━━━━━ INFORMATION SUPPLIED ━━━━━

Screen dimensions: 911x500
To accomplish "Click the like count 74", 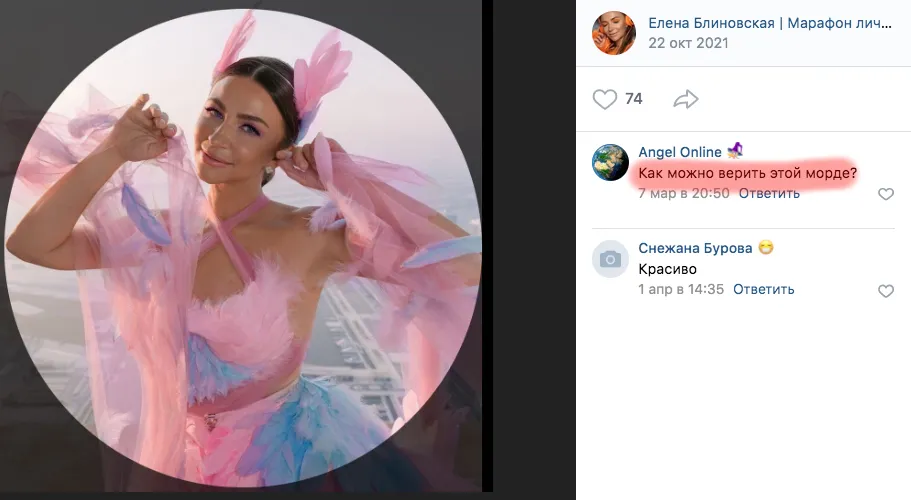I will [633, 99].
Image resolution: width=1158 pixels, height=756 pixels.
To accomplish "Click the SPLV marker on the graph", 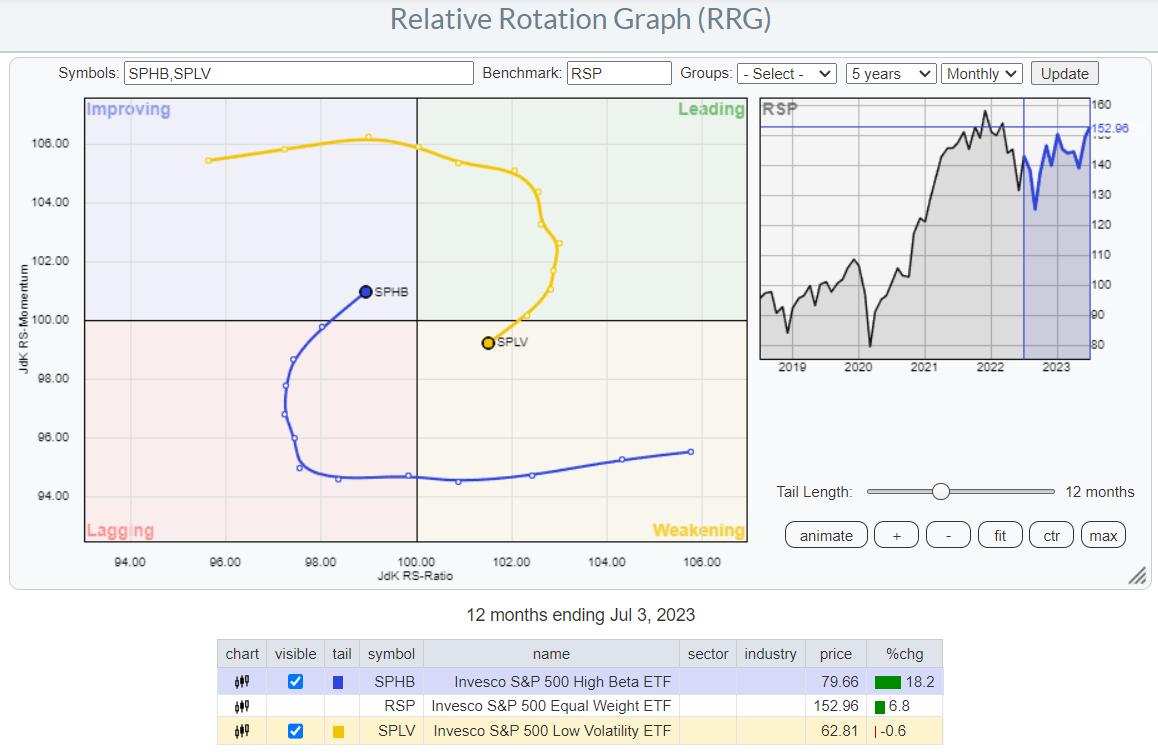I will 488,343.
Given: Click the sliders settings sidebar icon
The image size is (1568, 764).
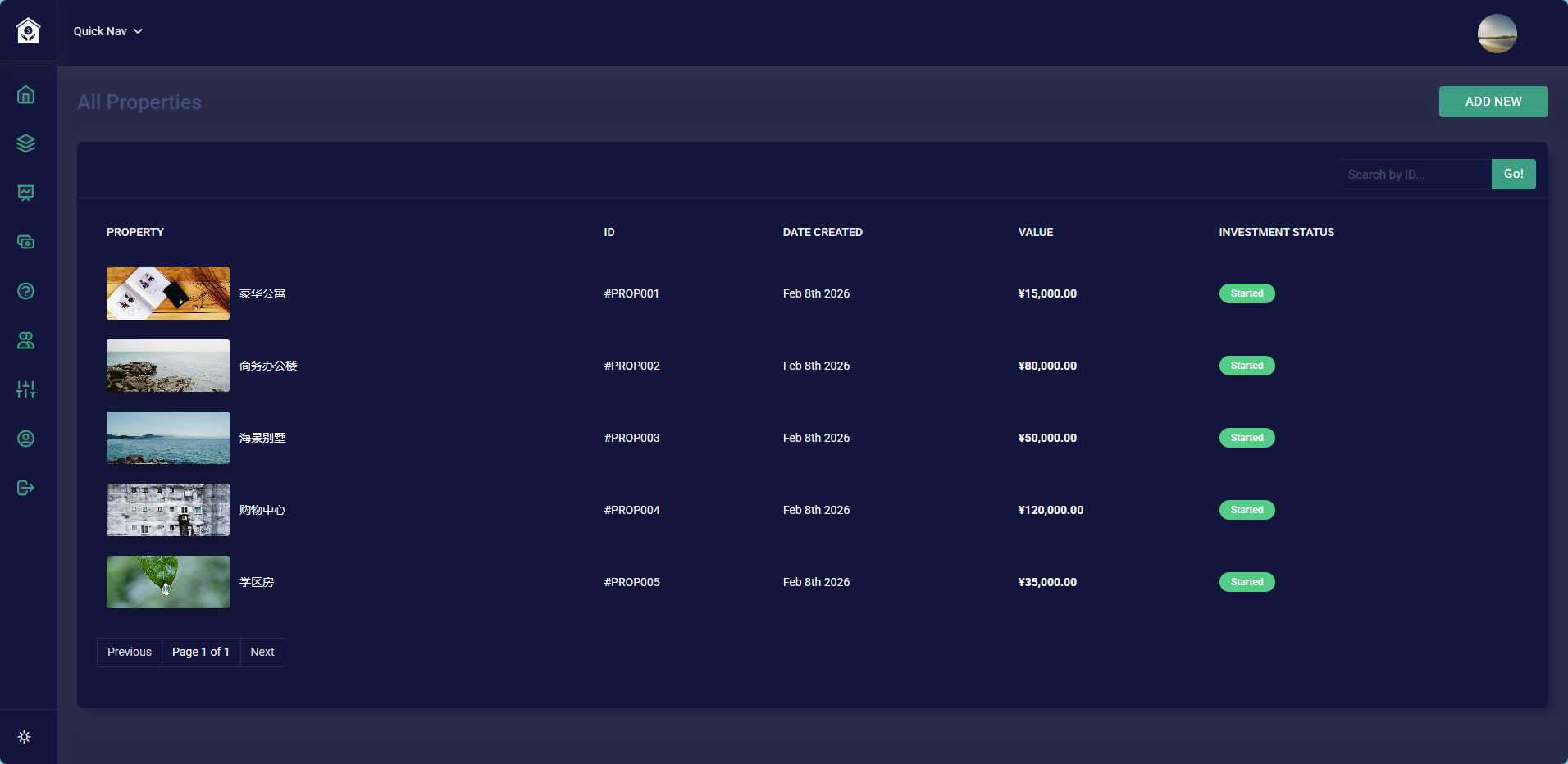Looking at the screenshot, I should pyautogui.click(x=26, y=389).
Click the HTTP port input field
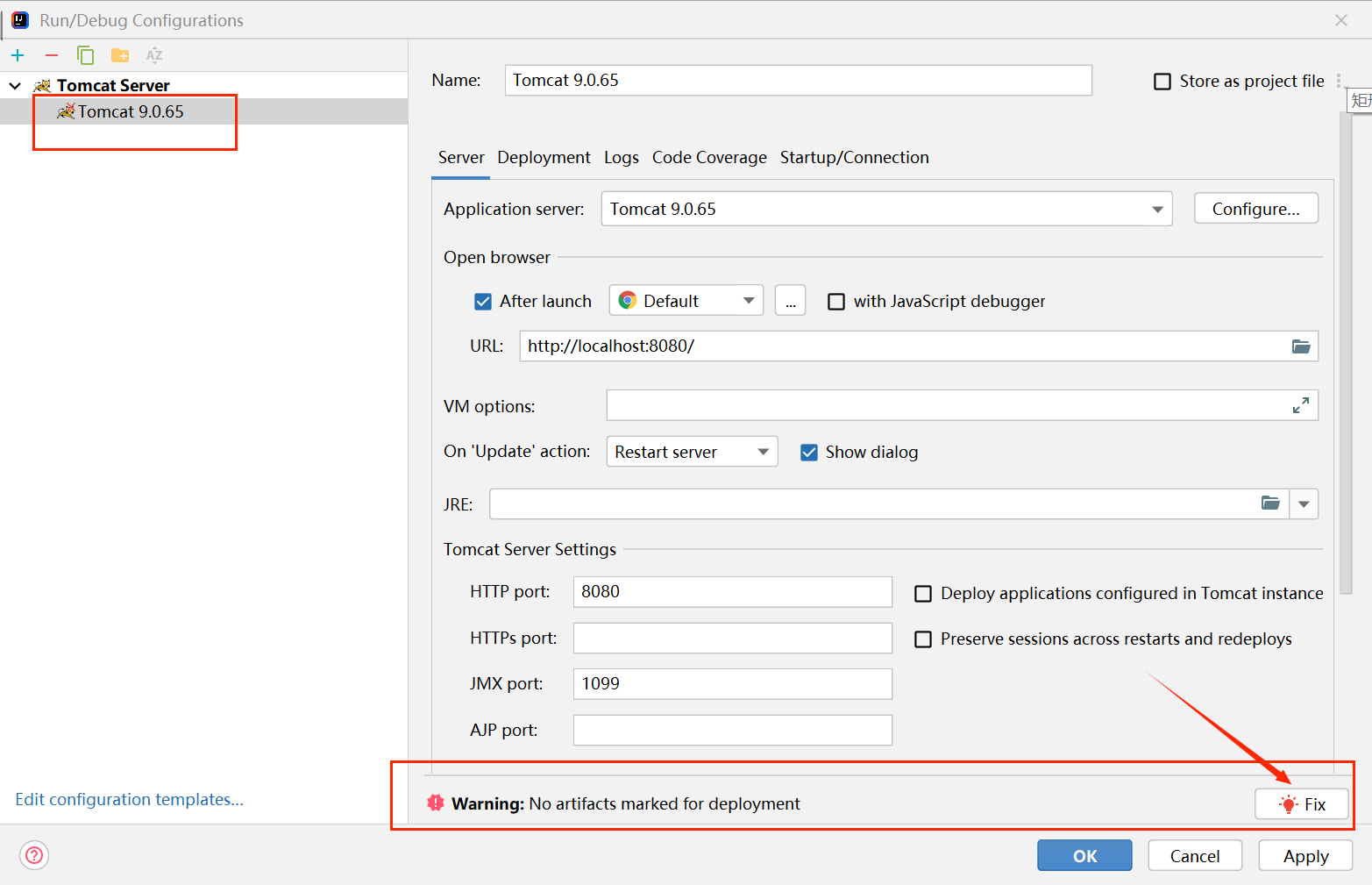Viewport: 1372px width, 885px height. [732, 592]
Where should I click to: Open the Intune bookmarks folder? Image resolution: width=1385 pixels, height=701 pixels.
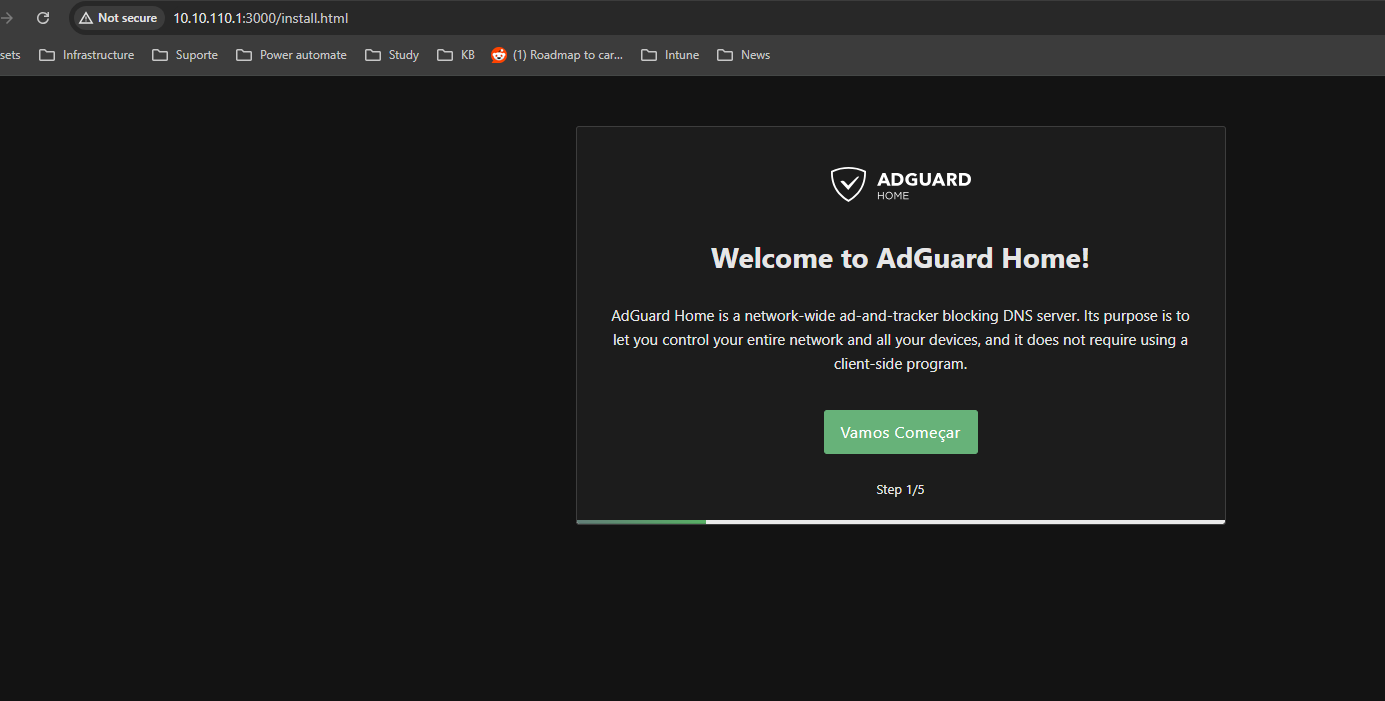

━━━━━

§ ACTIVITY:
Every line from the one containing "Click the HTTP port input field" to the final line of the records should be duplicated exactly; no picture is to be copied.

§ RESULT FOR THIS TASK:
Click the HTTP port input field
Viewport: 1372px width, 885px height. [732, 592]
Where should I click to: Open the Intune bookmarks folder? Image resolution: width=1385 pixels, height=701 pixels.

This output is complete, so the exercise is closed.